BBQ!
On Sunday, I was in Nottingham, at The Gladstone pub, for a BBQ in the day and a gig in the evening. It was very lovely. The Gladstone is a great pub, with delicious beer (including Castle Rock’s Harvest Pale, a fantastic ale that is endemic to Nottingham, the way Deuchars is to Edinburgh), and the monthly gig is a really good one – if you’re ever in the area, pop along.
Walking from the station to the gig, I passed by a large, quiet cemetery alongside one of the main roads out of the city centre. A full description of the place, Rock Cemetery, is here.

The design and ‘architecture’ of the site was incredible, with the natural rock formations incorporated into the layout, graves perched all about the place, and monuments rising out of stone hollows. Beautiful in the day, terrifying at night. Perhaps five years ago in Edinburgh, I ended up in Greyfriars Kirkyard after a Ghost Tour that was slightly more spooky than we had expected (we had pretty much keeled over from fright at one point). Again, a place that in the daytime was morbidly elegant, but come nightfall became a dark mass of tombs and bones, the silhouettes of angels bearing down from pedestals, hands clasped in prayer.
That same year (whichever it was) I had walked up Calton Hill with a friend at night, to look down on the City – the views were great in the daytime, but the lights made an after-dark view even more spectacular.
This beast is at the top of the Hill. It’s rather cool.
On our way up, we saw a man lying on the steps that led one way up the hill – he seemed fine, and wasn’t injured, so we walked onwards up another path. Calton Hill has a reputation as a bit of hotspot for underage drinking and rent boys (why else would we be there, eh? EH?!), and so we thought no more of it, assuming he was just a dozy drunk or sleepy prostitute having a nap during his coffee break.
After a while at the top of the hill, mainly sitting on the cannons that were up there, and scrambling onto the National Monument, we walked back down, this time coming down the steps that the drunk/prostitute/homeless man had been sleeping on.
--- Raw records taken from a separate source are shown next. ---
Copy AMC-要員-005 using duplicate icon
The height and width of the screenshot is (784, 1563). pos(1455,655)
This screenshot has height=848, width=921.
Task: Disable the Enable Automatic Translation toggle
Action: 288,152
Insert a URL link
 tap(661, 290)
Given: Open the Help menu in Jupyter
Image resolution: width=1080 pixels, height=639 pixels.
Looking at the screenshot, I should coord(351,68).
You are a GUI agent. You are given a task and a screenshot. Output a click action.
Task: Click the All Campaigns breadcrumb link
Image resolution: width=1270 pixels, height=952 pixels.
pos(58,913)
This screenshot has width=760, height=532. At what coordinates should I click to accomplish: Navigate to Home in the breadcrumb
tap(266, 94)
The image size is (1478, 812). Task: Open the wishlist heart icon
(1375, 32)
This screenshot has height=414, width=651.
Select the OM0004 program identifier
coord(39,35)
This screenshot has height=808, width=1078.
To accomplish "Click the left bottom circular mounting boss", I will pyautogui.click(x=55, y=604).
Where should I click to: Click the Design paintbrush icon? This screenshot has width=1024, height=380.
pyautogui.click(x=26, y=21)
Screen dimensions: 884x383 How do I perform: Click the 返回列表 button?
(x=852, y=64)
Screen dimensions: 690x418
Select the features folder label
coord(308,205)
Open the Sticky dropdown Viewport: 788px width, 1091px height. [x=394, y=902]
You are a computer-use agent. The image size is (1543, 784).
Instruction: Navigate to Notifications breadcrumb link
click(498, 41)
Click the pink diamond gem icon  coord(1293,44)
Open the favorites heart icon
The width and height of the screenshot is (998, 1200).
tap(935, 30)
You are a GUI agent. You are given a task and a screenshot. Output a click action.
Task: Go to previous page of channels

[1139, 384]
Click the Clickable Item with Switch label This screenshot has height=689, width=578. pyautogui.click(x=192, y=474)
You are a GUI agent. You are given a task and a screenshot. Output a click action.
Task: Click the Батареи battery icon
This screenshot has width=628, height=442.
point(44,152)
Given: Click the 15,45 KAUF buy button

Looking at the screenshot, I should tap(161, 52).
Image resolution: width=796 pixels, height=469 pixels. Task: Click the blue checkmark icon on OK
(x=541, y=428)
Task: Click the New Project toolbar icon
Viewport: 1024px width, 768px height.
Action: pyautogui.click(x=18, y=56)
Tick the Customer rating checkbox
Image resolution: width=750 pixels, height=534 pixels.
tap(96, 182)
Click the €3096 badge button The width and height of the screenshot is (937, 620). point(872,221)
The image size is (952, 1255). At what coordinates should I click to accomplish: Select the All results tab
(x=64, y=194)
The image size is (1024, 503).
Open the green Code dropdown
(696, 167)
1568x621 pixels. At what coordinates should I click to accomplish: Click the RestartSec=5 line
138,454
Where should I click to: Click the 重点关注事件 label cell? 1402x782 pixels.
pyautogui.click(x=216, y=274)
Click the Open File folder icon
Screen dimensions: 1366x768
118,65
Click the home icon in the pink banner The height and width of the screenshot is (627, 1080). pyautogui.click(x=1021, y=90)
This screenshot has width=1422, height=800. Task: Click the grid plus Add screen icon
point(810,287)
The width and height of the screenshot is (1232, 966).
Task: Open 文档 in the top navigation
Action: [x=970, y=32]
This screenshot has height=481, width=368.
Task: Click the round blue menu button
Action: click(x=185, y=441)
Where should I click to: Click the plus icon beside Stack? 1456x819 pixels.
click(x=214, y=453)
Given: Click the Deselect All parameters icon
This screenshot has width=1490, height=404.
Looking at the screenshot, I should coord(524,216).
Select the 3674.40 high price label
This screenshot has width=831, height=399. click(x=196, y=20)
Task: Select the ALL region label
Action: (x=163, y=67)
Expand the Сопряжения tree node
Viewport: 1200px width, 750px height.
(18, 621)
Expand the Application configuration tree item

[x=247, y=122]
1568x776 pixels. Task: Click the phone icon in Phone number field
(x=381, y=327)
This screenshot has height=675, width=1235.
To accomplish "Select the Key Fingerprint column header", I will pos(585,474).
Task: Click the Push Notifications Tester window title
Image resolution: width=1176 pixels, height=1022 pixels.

He had disappeared, but in his place was a Sony Ericsson W600, quite a new phone at the time, and we assumed it was a trap – the phone was the bait, and as soon as we picked it up we’d be snared with fishing line and hauled off to be mugged/raped/force-fed haggis. After several minutes of looking for, and then utilising a big stick to poke the phone with, we were satisfied with the safety of the situation and picked up the phone. At this point it was about 4am in the morning, so we returned to our flat, leaving the task of reuniting phone and owner until the morning.
The next day, we went through the phone and found a contact named Brother, so we called it, and got a message passed on to the phone’s owner to meet us that day so we could give him back his mobile. While we waited to meet up with the man, we looked through his texts and were amazed at the sheer number of women that he had on the go – almost 100% of the texts were from girls, and all contained copious amounts of kisses and affectionate terms. This guy was one hell of a ‘playa’. Impressed, we looked through his photos. This was the exact opposite. Almost 100% of the photos were of men, and all contained copious amounts of willy and balls. Nevertheless, this guy was still one hell of a ‘playa’.
We met him later that day; he thanked us gingerly, before giving us £10 of Scotland’s toy money and a sheepish, hungover grin. Wherever you are, sleepy man from Calton Hill, may your days be many, your troubles be few and your phone always brimming with cocks.